Create the storage abstraction for the new forest #700

iamrecursion · 2025-12-10T10:43:26Z

Describe your changes

This commit contains the Storage and StoredTreeHandle traits that encapsulate the operations that must be provided by a storage backend. They are designed so that the backend provides simple data operations, while the actual logic resides in the forest itself. This gives possible implementations enough leeway to be efficient while also providing the necessary functionality.

With no concrete implementations included in this commit, this serves primarily as documentation of the design space. The first concrete implementation of Storage and StoredTreeHandle will come in the commit that contains the SmtForest type itself.

A few places in the current code are marked as #[allow(dead_code)]. This is to prevent warnings from failing the build while still allowing the private code to be merged incrementally.

I also argue that, as this is internal code, it does not require a changelog entry. Please let me know if you disagree.

Checklist before requesting a review

Repo forked and branch created from next according to naming convention.
Commit messages and codestyle follow conventions.
Relevant issues are linked in the PR description.
Tests added for new functionality.
Documentation/comments updated according to changes.

bobbinth · 2026-01-05T08:46:15Z

miden-crypto/src/merkle/smt/large_forest/storage/mod.rs

+/// All methods are intended to handle potential storage errors by returning the trait's [`Result`]
+/// type.

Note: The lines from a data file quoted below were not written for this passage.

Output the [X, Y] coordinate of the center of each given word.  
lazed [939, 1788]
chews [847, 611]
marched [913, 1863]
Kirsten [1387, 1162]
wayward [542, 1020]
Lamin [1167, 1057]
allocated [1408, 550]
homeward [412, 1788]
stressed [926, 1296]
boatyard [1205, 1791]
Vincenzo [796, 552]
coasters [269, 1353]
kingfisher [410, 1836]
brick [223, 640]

Suggested errors are documented for each method, but these may be changed by any concrete
+/// implementation of the trait.
+pub trait Storage


I'm wondering if we are overcomplicating this interface quite a bit. Specifically, I think we should be able to leave it up to the specific storage implementation to decide how to manage in-memory vs. on-disk data and how to implement transaction boundaries.

I'd rather make the storage interface simpler and move the complexity into the storage implementations. There are very few things that I think we need from the storage:

Batch mutation: given a tree root and a list of updates (both insertions and removals), update the underlying tree and return MutationSet with inverse mutations. This could be equivalent to a combination of LargeSmt::compute_mutations() and LargeSmt::apply_mutations_with_reversion().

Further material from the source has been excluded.